Tari Tradisional Sumatera Selatan, Mengandung Cerita Mistis hingga Penyambutan Tamu
PALEMBANG, iNews.id - Tari tradisional Sumatera Selatan cukup banyak yang mencermiankan kekayaan seni dan budaya di Bumi Sriwijaya. Setiap tari memiliki sejarah dan fungsi masing - masing, di antaranya menyambut tamu dan ungkapan kegembiraan setelah panen raya.
Dari sekian banyak tari tradisional Sumatera Selatan, terdapat beberapa tari yang sangat populer dan menjadi identitas Palembang dan Sumatera Selatan. Tari tersebut dipentaskan dalam berbagai kegiatan atau hajatan besar, baik instansi pemerintah, festival budaya maupun pernikahan.
Tari tradisional Sumatera Selatan pertama yakni Tari Tepak Keraton yang memiliki fungsi untuk menyambut tamu agung. Tari ini dipentaskan tujuh penari yang salah satunya membawa tepak berisikan kapur dan sirih yang akan diberikan kepada tamu yang dihormati.
Menurut catatan sejarah, Tari Tepak Keraton diciptakan oleh Maestro Seni dan Songket Palembang, Hj Anna Kumari. Tari ini dibuat pada tahun 1966 untuk menyambut Pangdam Sriwijaya yang baru saat itu, Brigjen Ishak Juarsa.

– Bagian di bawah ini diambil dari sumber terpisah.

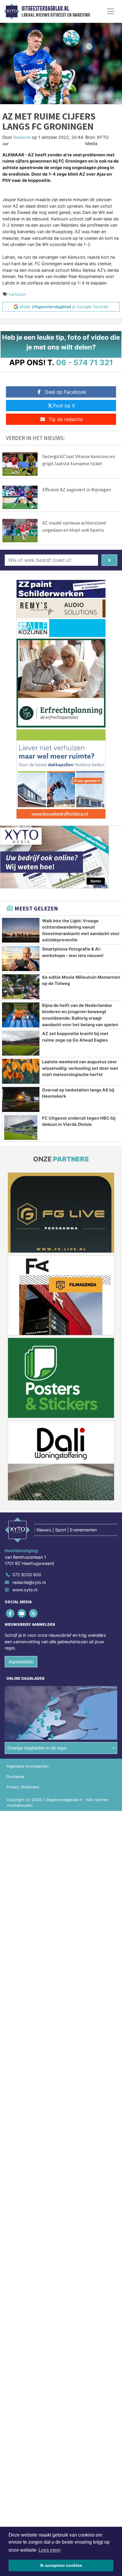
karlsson (17, 294)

Pola lantai tari dan pakaian yang digunakan terinspirasi dengan Kesultanan Palembang Darussalam, kerajaan Islam besar yang menguasai Palembang setelah era Kerajaan Sriwijaya. Saat ini, tari ini terkadang ditampilkan pada pesta pernikahan dengan pakaian yang digunakan oleh penari yakni pakaian adat Sumsel yakni Aesan Pang Sangkong.
Sementara alat musik untuk mengiringi pada awalnya menggunakan accordian, gong, gendang melayu, biola hingga seruling.
Tari tradisional Sumatera Selatan kedua sedikit berbeda, karena merupakan tari yang mengungkapkan kegembiraan rasa syukur atas hasil panen yang berlimpa. Tari ini berasal dari daerah Lematang, tepatnya beberapa marga seperti Gumay Lembak, Puntang Suka Merapi, hingga Pasirah.
Kemudian Tari Erai-erai menyebear ke beberapa daerah lain. Erai - Erai berarti serumpun yang memiliki makna dapat saja terpisah, namun tetap memiliki kesamaan dan ikatan.